**PROBLEM STATEMENT:** Please restate each line of the data below exactly. Omit all images.

**SOURCE MATERIAL:**
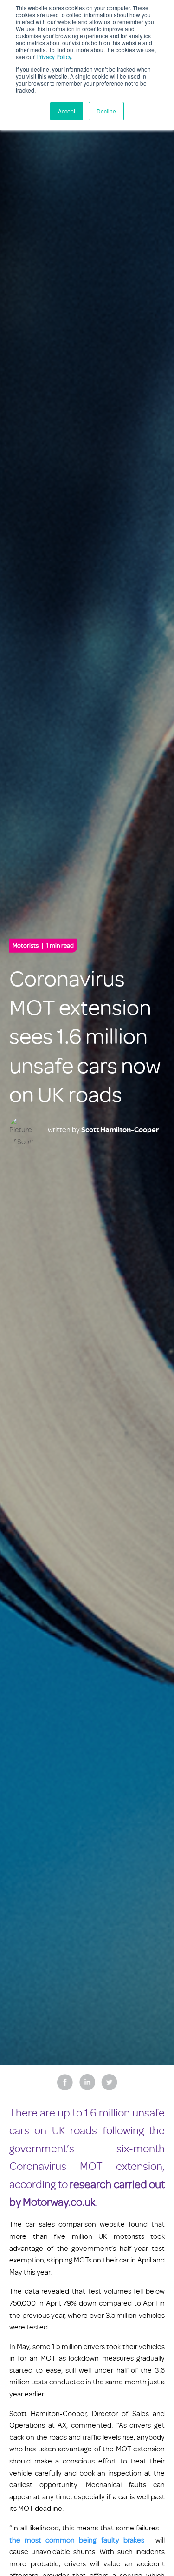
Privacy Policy (53, 56)
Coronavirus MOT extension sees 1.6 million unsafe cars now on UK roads (85, 1037)
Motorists (43, 944)
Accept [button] (66, 111)
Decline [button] (106, 111)
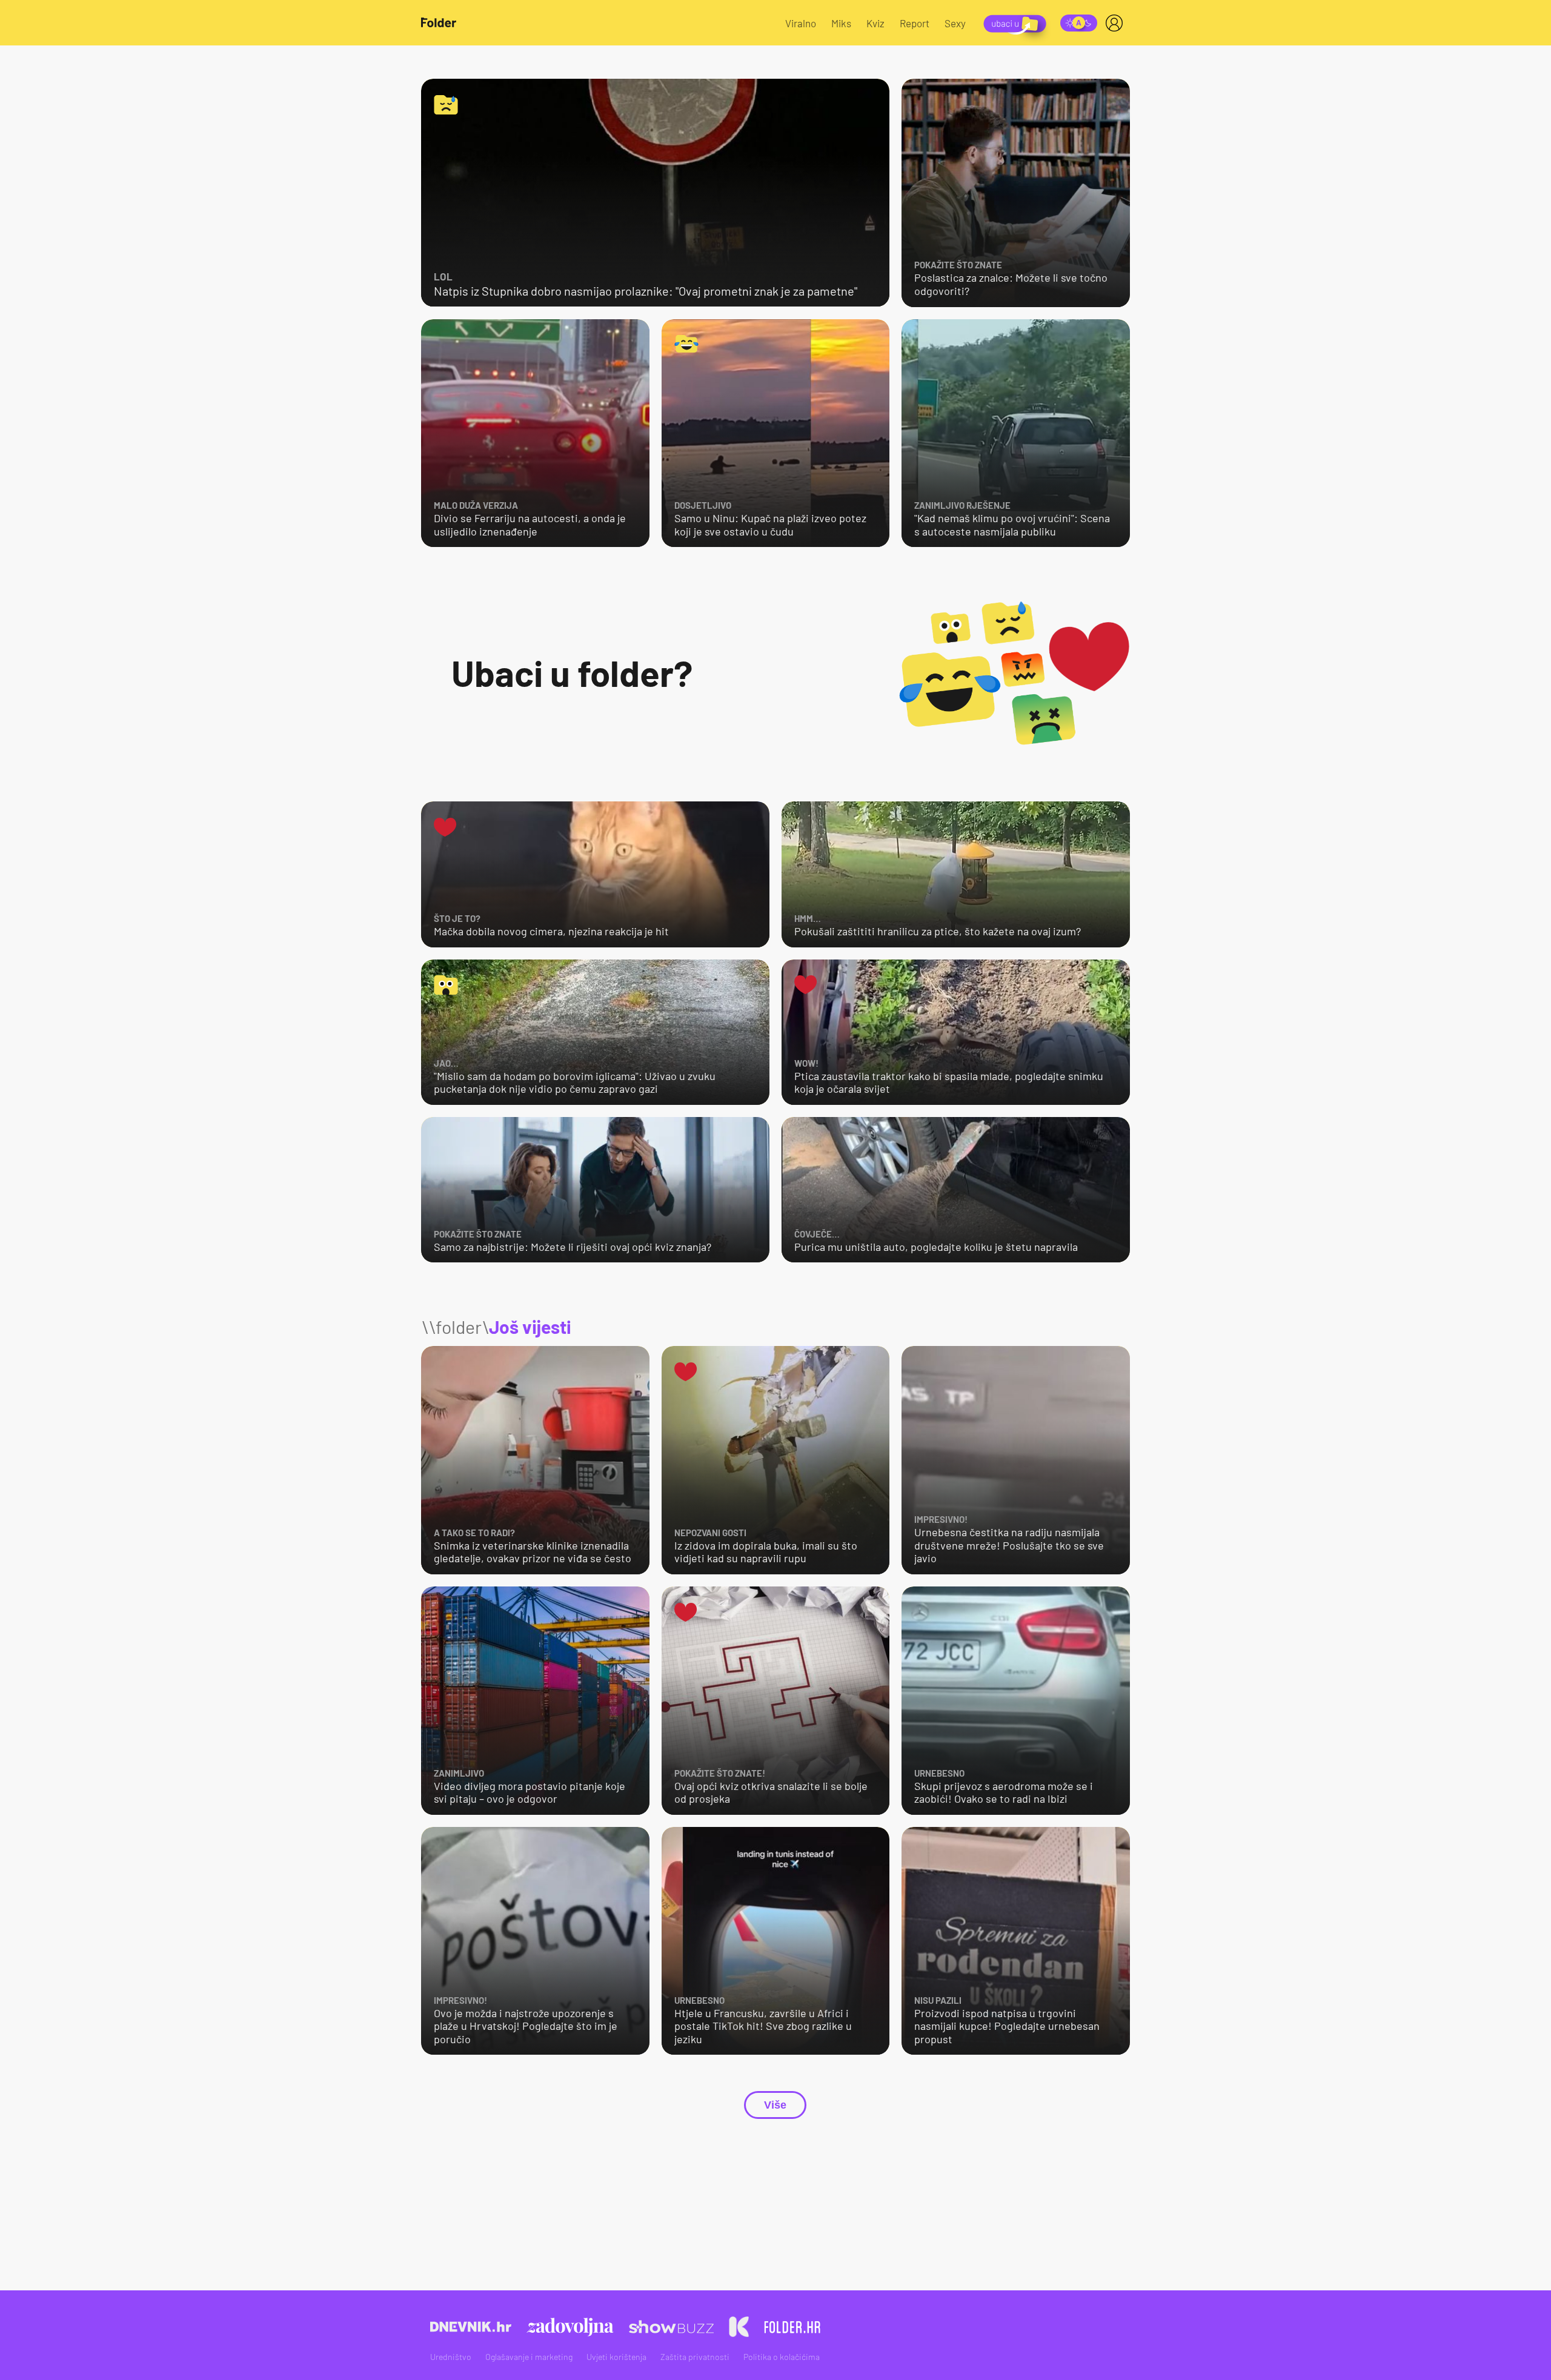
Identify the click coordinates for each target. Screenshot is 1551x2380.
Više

**ANSWER TO THIS EXERCISE:**
Privacy Policy (53, 56)
Coronavirus MOT extension sees 1.6 million unsafe cars now on UK roads (85, 1037)
Motorists (43, 944)
Accept [button] (66, 111)
Decline [button] (106, 111)
Identify the click coordinates for each target. Screenshot is 1551x2380.
Više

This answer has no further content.